出阁的女子,通常都要将长发全部盘起,只有未出阁的少女方才可挽半髻。这在民间,是个不成文的规定。容颜平素里一向对穿衣打扮不甚在意,所有打扮衣装都是嫣翠一手打理,今儿容颜自己提出意见来,倒着实让嫣翠吃了一惊。

“要戴哪个头花儿呢?”嫣翠捧着首饰盒子,挑挑拣拣,“要么,还是这个?”

说着,举起手来。

却见嫣翠手里捏着的,是一个镏金攒边儿的点翠金钗,钗头是一朵兰花儿,花朵工艺精巧,而那由湖蓝、藏青、碧水几色变幻的点翠色泽,微妙而夺目。

绿凝的心里顿时一沉。

“这是上回侯爷差人送来的,说是皇上御赐的宝物。不妨就它,如何?”嫣翠一边说,一边就要将这点翠金钗插于绿凝的发上。

“不要!”绿凝颤声叫着,猛然伸出手打开了嫣翠的手。金钗“叮”的一声落在地上,嫣翠与水珠儿都被惊得愣在了那里。

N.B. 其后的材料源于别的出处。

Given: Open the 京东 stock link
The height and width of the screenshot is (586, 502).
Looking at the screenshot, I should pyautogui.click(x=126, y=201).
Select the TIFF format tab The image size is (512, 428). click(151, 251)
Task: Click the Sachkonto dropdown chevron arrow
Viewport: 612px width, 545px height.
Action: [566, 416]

绿凝只觉自己的心咚咚跳个不停,气息也有些乱了。她闭上眼睛,慢慢地呼了口气,方才缓缓说道,“我不喜欢这种东西,拿首饰盒来,我自己挑挑。”

“是…是。”嫣翠回过神,立刻将首饰盒捧了过去。绿凝挑了挑,拣了个朴素的珠钗别于发上,然后便回身习惯性的朝着右边张望着。

然而,那里,却没有平素里站于床边替自己执铜镜的宫女,绿凝这才意识到,此时,已然非彼时了。

002:桃花缤纷再相逢(下)

绿凝习惯性的张望着,却已然不见了昔日立于右边执镜的宫女,才恍然自己竟然还执着于昨日的习惯,唇角,便不由得泛起一丝苦笑。

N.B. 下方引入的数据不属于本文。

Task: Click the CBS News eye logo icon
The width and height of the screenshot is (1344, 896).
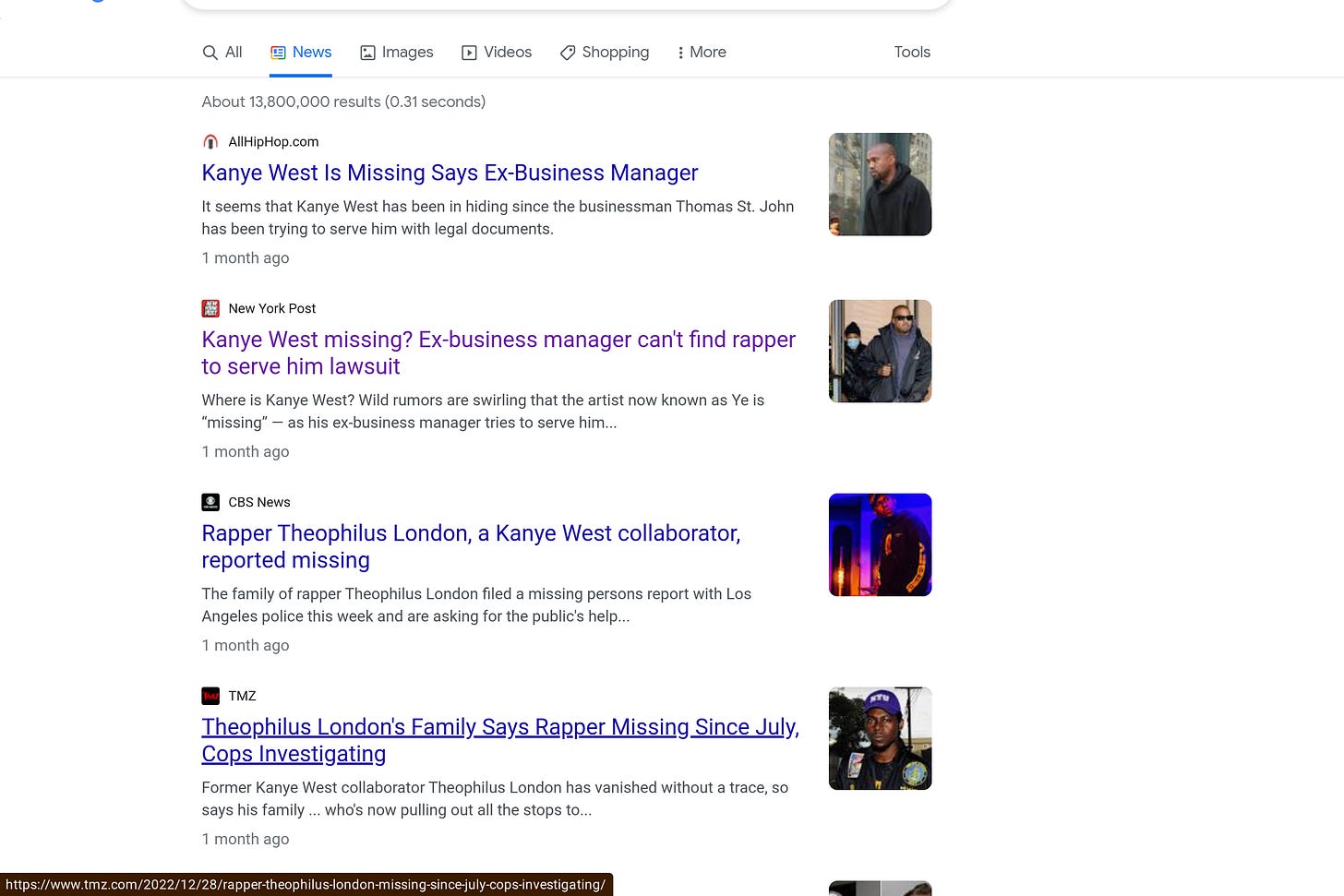Action: pyautogui.click(x=210, y=502)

然而却在这时,有一面铜镜悄然递到了自己的面前。绿凝怔了一怔,然后抬眼,望向执镜之人。但见嫣翠浅浅笑着,手执铜镜站在自己的面前。

绿凝心上涌上一阵感动,不禁以对嫣翠粲然一笑。这笑容,竟使得嫣翠看得愣了。

然而绿凝却并未发现嫣翠的异样,她低下头,去看那铜镜了。

这是绿凝第一次看到自己现在的模样。在另一个人的身体里,用自己的眼睛去看她,这种感觉所带来的震惊,令绿凝完全呆在了那里。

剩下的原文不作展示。